Page 1164 - (ISC)² CISSP Certified Information Systems Security Professional Official Study Guide
P. 1164
Managing Patches and Reducing
Vulnerabilities
Patch management and vulnerability management processes work
together to help protect an organization against emerging threats.
Bugs and security vulnerabilities are routinely discovered in operating
systems and applications. As they are discovered, vendors write and
test patches to remove the vulnerability. Patch management ensures
that appropriate patches are applied, and vulnerability management
helps verify that systems are not vulnerable to known threats.
Systems to Manage
It’s worth stressing that patch and vulnerability management doesn’t
only apply to workstations and servers. It also applies to any
computing device with an operating system. Network infrastructure
systems such as routers, switches, firewalls, appliances (such as a
unified threat management appliance), and printers all include some
type of operating system. Some are Cisco-based, others are Microsoft-
based, and others are Linux-based.
Embedded systems are any devices that have a central processing unit
(CPU), run an operating system, and have one or more applications
designed to perform one or more functions.

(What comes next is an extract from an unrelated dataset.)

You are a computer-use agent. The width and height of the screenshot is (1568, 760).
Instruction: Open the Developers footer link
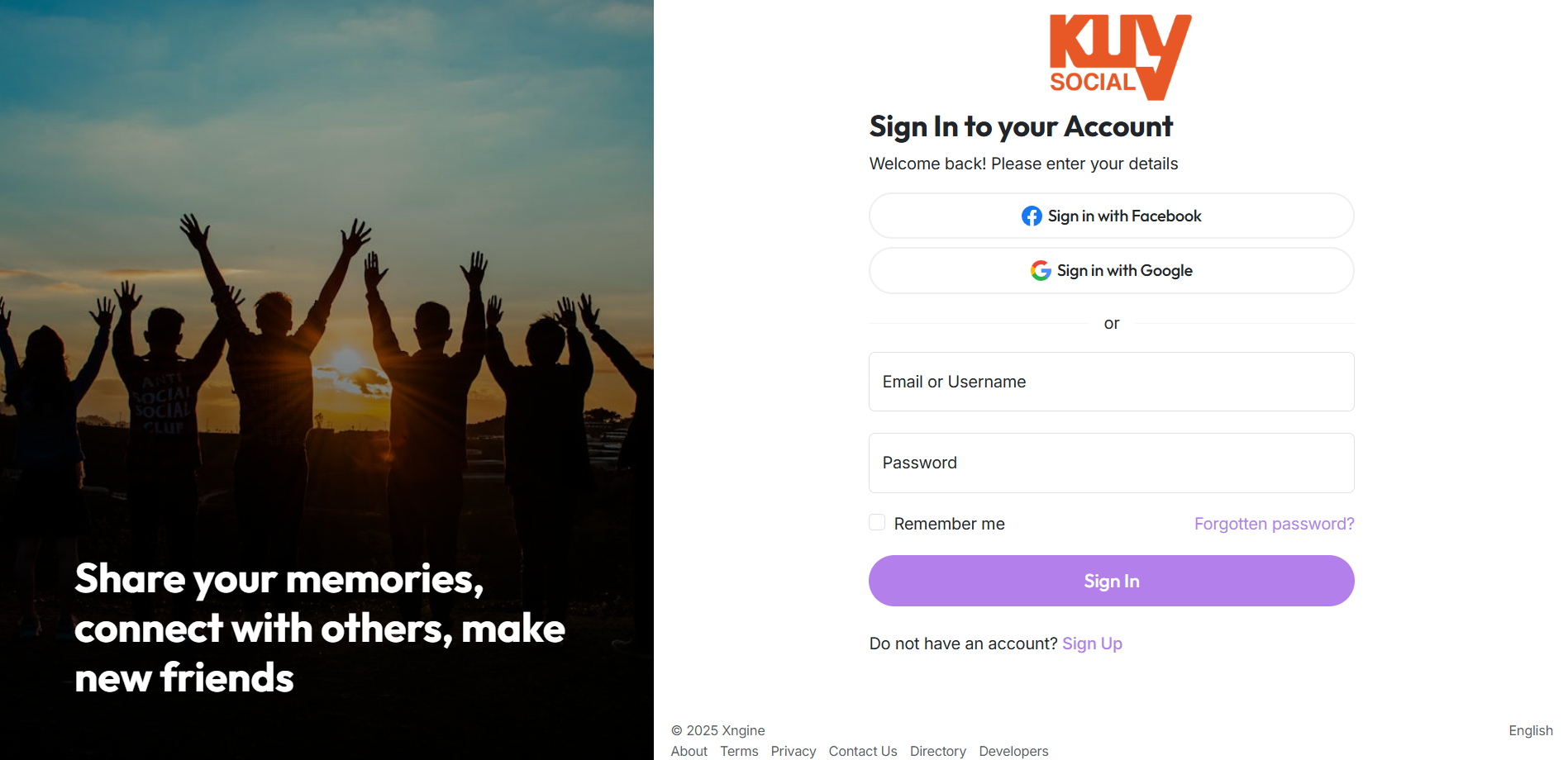[1013, 751]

Examples include camera
systems, smart televisions, household appliances (such as burglar
alarm systems, wireless thermostats, and refrigerators), automobiles,
medical devices, and more. These devices are sometimes referred to as
the Internet of Things (IoT).
These devices may have vulnerabilities requiring patches. As an
example, the massive distributed denial-of-service attack on Domain
Name System (DNS) servers in late 2016 effectively took down the
internet by preventing users from accessing dozens of websites.
Attackers reportedly used the Mirai malware to take control of IoT
devices (such as Internet Protocol [IP] cameras, baby monitors, and
printers) and join them to a botnet. Tens of millions of devices sent
DNS lookup requests to DNS servers, effectively overloading them.